Search the material for "agent" and copy each line in which it is found.

*** Opening Provided data ***

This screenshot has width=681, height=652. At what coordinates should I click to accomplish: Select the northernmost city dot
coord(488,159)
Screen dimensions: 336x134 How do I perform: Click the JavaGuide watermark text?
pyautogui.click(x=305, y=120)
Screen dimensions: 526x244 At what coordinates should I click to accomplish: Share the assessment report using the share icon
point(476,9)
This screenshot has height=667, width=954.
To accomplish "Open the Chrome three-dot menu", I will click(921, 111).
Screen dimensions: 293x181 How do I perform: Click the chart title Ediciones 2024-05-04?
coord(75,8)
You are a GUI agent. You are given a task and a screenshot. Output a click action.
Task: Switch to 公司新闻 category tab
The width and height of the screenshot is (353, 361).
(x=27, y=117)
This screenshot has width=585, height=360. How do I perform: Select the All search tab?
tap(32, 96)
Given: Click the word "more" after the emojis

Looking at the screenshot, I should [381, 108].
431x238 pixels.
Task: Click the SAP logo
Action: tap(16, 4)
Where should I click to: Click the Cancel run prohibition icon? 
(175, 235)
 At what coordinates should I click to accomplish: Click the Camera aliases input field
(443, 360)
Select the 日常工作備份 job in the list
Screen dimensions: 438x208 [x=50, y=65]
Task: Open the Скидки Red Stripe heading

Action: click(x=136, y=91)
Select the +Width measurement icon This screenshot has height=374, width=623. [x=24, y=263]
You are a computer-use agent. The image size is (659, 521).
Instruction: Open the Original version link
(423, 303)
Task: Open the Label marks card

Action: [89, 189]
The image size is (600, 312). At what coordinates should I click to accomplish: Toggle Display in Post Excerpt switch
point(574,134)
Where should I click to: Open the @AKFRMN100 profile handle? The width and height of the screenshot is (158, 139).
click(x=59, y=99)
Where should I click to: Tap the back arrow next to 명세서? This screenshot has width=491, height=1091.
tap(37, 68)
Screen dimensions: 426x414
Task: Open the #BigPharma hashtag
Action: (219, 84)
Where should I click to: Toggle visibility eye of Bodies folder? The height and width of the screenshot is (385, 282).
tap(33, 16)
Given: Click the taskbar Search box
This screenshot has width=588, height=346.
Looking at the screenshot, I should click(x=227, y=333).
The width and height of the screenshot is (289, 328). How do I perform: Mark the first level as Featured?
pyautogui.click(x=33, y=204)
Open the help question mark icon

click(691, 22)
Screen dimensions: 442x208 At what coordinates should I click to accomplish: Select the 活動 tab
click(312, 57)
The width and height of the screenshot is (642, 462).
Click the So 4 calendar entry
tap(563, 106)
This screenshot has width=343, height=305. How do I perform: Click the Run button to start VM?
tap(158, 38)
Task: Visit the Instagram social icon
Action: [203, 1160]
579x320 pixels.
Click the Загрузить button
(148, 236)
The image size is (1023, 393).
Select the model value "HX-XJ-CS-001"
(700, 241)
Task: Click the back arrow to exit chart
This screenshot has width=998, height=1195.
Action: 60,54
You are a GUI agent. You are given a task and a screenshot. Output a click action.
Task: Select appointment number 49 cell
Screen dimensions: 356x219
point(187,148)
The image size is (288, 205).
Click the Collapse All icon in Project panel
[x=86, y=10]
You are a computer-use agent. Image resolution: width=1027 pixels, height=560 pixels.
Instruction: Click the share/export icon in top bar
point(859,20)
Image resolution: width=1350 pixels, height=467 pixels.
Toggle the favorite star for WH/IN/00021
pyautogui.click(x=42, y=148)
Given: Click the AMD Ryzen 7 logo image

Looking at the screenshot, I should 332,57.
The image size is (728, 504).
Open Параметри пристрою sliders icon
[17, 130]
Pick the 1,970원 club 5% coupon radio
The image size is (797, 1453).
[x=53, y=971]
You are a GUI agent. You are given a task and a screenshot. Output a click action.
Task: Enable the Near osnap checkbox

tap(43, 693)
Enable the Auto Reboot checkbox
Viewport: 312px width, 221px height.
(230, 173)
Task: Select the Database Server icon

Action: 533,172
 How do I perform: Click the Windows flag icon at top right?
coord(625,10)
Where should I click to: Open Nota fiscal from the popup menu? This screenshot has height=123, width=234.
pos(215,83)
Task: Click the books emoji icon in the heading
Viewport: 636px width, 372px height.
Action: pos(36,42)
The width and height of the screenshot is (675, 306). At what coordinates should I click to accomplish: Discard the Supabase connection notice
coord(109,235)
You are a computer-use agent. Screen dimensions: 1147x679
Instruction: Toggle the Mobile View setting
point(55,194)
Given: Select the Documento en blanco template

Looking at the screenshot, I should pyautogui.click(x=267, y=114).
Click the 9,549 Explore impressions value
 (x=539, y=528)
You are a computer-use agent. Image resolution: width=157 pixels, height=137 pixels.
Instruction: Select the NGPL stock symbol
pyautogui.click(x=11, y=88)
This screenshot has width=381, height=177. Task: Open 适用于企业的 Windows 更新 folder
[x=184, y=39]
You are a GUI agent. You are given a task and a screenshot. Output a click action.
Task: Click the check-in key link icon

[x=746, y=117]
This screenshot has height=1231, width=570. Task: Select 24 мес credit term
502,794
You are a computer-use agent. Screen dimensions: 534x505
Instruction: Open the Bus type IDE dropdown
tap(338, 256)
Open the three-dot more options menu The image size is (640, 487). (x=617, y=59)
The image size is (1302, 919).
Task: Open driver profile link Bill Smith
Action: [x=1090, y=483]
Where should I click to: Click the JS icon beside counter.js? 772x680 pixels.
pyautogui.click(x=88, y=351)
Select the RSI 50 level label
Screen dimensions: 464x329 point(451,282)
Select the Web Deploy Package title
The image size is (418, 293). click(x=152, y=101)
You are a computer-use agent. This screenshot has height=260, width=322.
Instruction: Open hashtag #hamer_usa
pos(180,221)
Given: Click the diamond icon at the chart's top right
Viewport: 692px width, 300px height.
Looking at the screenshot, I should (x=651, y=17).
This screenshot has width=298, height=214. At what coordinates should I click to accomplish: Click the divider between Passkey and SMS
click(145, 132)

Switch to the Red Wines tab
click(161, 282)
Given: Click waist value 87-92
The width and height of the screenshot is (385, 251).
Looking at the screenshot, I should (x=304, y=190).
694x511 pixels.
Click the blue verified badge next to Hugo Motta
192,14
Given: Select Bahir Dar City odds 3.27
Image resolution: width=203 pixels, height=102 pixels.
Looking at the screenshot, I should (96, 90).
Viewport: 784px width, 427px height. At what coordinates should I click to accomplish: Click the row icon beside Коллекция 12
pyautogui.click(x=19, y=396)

*** Closing Provided data ***

* _Response to this task_
You are a GUI agent. You are given a task and a screenshot. Output a click action.
You are a computer-use agent. The image size is (659, 521).
You are a GUI agent. You are given a task and a screenshot. Output a click action.
You are a computer-use agent. Image resolution: width=1027 pixels, height=560 pixels.
You are a GUI agent. You are given a task and a screenshot. Output a click action.
You are a computer-use agent. Screen dimensions: 1147x679
You are a computer-use agent. Image resolution: width=157 pixels, height=137 pixels.
You are a GUI agent. You are given a task and a screenshot. Output a click action.
You are a computer-use agent. Screen dimensions: 534x505
You are a computer-use agent. This screenshot has height=260, width=322.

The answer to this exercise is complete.